Evangelio
Mientras hablaban de esto, Jesús se presentó en medio de ellos y les dijo: “La paz sea con vosotros. Soy yo. No temáis.” Pero ellos, turbados y llenos de miedo, creían ver un espíritu. Él les dijo: “¿Por qué os turbáis y por qué se suscitan dudas en vuestro corazón? Mirad mis manos y mis pies: soy yo mismo. Palpad y ved, porque un espíritu no tiene carne y huesos, como veis que yo tengo.” Y, diciendo esto, les mostró las manos y los pies. Como ellos, de gozo, no acababan de creer y estaban maravillados, les dijo: “¿Tenéis aquí algo de comer?” Ellos le ofrecieron un trozo de pez asado y un panal de miel. Y, tomándolos, comió en su presencia; y, tomando lo que quedaba, se lo dio. Luego les dijo: “Esto es lo que os decía cuando aún estaba con vosotros: que era necesario que se cumpliera todo lo escrito acerca de mí en la ley de Moisés, en los Profetas y en los Salmos.” Entonces les abrió el entendimiento para que comprendieran las Escrituras, y les dijo: “Así está escrito, y así era necesario: que el Cristo padeciera y resucitara de entre los muertos al tercer día, y que en su nombre se predicara a todas las naciones, comenzando por Jerusalén, la conversión y el perdón de los pecados.
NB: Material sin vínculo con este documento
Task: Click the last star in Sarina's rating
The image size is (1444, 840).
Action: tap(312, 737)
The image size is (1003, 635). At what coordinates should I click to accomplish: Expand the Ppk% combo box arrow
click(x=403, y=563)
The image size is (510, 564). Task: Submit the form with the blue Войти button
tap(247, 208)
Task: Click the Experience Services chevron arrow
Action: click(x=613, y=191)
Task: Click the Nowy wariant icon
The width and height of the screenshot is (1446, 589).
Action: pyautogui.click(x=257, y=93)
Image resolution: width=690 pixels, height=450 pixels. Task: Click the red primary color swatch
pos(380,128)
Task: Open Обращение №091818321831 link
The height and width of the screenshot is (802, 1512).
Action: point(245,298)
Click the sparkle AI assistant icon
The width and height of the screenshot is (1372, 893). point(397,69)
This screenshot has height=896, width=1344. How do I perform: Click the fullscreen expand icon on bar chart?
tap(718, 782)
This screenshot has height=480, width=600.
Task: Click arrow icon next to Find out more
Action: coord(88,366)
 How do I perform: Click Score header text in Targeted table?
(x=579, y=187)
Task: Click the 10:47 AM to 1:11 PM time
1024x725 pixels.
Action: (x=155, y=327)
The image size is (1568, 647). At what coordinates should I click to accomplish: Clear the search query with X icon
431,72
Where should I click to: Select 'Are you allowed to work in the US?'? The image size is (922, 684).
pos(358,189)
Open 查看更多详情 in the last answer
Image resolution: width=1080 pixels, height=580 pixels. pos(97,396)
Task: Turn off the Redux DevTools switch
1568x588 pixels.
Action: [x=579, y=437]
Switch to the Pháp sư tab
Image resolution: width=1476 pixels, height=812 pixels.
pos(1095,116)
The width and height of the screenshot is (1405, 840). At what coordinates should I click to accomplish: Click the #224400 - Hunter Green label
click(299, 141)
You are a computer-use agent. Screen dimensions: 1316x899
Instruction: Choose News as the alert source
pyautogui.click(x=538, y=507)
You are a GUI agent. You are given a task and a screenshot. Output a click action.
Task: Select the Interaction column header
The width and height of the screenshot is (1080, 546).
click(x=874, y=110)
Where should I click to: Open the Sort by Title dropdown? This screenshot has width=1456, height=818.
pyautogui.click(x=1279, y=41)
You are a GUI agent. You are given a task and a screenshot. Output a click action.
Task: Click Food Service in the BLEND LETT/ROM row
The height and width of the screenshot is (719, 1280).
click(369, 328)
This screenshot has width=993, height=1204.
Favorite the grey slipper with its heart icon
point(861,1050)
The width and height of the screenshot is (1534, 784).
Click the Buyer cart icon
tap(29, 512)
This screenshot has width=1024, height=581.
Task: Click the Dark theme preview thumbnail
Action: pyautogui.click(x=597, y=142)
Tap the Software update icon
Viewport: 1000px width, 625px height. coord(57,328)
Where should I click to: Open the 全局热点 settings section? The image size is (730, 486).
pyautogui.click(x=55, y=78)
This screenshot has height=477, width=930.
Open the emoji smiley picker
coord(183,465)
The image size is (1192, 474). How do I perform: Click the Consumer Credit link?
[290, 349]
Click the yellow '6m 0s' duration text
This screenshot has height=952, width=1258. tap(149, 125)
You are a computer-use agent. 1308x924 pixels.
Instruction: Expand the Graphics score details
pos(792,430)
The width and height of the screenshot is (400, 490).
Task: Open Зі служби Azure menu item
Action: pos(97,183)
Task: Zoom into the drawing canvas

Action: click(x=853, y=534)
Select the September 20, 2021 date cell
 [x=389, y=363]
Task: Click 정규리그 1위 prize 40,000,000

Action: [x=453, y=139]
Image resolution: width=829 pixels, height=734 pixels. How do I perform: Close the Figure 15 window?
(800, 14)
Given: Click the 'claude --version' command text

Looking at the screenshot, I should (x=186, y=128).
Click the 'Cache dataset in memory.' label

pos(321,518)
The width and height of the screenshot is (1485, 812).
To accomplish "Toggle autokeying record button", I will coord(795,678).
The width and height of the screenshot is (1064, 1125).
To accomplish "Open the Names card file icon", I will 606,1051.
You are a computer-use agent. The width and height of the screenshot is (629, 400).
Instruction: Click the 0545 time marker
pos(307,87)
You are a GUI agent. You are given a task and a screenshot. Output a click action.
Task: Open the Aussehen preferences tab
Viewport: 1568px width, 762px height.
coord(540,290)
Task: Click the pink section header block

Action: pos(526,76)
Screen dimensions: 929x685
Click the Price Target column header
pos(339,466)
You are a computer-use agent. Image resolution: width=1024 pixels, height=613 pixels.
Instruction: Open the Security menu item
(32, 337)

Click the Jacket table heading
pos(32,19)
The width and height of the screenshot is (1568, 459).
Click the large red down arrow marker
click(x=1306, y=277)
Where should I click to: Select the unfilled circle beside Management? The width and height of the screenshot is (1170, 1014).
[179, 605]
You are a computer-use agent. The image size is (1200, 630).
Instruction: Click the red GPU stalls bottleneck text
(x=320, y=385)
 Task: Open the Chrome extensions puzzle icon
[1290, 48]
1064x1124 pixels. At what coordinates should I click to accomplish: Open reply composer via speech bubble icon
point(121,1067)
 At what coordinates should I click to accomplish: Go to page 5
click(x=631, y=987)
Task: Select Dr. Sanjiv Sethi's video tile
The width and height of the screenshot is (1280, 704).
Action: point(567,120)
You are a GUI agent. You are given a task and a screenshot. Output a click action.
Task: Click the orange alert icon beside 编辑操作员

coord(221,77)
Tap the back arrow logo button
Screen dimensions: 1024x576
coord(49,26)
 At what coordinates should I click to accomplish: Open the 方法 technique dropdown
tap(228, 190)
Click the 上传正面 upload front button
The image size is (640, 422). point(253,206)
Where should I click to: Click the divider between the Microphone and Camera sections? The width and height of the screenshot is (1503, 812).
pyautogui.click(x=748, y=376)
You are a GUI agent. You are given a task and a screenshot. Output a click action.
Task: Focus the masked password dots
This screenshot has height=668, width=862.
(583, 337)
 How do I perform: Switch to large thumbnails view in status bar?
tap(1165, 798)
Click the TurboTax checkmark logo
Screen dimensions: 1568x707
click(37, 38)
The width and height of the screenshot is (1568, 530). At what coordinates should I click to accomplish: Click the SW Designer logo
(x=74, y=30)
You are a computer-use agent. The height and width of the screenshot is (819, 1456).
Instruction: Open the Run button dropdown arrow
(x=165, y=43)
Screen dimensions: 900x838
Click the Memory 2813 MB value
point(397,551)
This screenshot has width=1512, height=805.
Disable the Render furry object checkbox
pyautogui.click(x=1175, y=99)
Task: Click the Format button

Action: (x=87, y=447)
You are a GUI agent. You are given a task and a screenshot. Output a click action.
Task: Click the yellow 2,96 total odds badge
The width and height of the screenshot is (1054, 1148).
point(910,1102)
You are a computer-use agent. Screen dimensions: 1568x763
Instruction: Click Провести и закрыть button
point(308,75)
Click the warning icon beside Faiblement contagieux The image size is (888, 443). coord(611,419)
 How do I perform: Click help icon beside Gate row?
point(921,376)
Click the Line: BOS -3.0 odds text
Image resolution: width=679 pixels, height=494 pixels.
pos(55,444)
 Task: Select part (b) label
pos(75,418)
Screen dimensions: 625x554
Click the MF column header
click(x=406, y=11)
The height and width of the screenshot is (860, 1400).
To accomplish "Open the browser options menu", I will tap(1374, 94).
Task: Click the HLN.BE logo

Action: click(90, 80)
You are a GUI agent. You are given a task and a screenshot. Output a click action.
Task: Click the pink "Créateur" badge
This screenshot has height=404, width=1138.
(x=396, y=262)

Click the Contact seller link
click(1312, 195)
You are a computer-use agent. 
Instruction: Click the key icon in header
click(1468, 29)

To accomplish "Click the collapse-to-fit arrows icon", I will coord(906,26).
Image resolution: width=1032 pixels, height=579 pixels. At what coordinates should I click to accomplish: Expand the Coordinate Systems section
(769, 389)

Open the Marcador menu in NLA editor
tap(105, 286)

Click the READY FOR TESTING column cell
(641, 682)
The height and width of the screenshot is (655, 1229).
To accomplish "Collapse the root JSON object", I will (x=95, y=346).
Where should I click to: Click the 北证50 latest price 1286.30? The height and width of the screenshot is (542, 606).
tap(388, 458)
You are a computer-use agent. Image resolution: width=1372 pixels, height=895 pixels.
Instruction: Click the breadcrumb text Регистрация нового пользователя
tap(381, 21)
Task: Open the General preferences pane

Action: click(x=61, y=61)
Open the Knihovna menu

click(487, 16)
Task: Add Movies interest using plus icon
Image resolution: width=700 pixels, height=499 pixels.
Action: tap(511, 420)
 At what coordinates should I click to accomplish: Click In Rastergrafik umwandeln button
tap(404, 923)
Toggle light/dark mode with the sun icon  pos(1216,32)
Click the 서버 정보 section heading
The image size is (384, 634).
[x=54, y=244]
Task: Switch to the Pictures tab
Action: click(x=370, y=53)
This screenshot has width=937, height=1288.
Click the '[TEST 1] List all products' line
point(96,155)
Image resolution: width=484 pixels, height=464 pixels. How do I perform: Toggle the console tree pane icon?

Vosotros sois testigos de estas cosas.
Reflexión
En este pasaje del Jueves de la Octava, Jesús se presenta resucitado a sus discípulos, ofreciéndoles paz y disipando sus temores con su presencia tangible. No es un fantasma, sino el Señor vivo que muestra sus heridas y come con ellos, confirmando la realidad de su victoria sobre la muerte. Este encuentro transforma su turbación en gozo y les abre el entendimiento para comprender cómo las Escrituras se cumplen en Él: el Cristo que padece, resucita y trae perdón. En Japón, donde la cultura valora la armonía (wa) y la conexión con lo trascendente a través de gestos concretos como el té o la contemplación, esta escena resuena profundamente. Jesús no es una idea abstracta, sino una presencia que se manifiesta en lo cotidiano—como compartir una comida—invitándonos a encontrar lo divino en lo humano. Así, al igual que los discípulos, somos llamados a ser testigos: en nuestro trabajo, familia y comunidad, anunciemos con valentía que Cristo vive y trae paz verdadera. Que este mensaje encienda nuestros corazones para compartirlo con el mundo, empezando por nuestro entorno inmediato en Japón, donde la búsqueda de significado espiritual puede encontrar su plenitud en el Evangelio.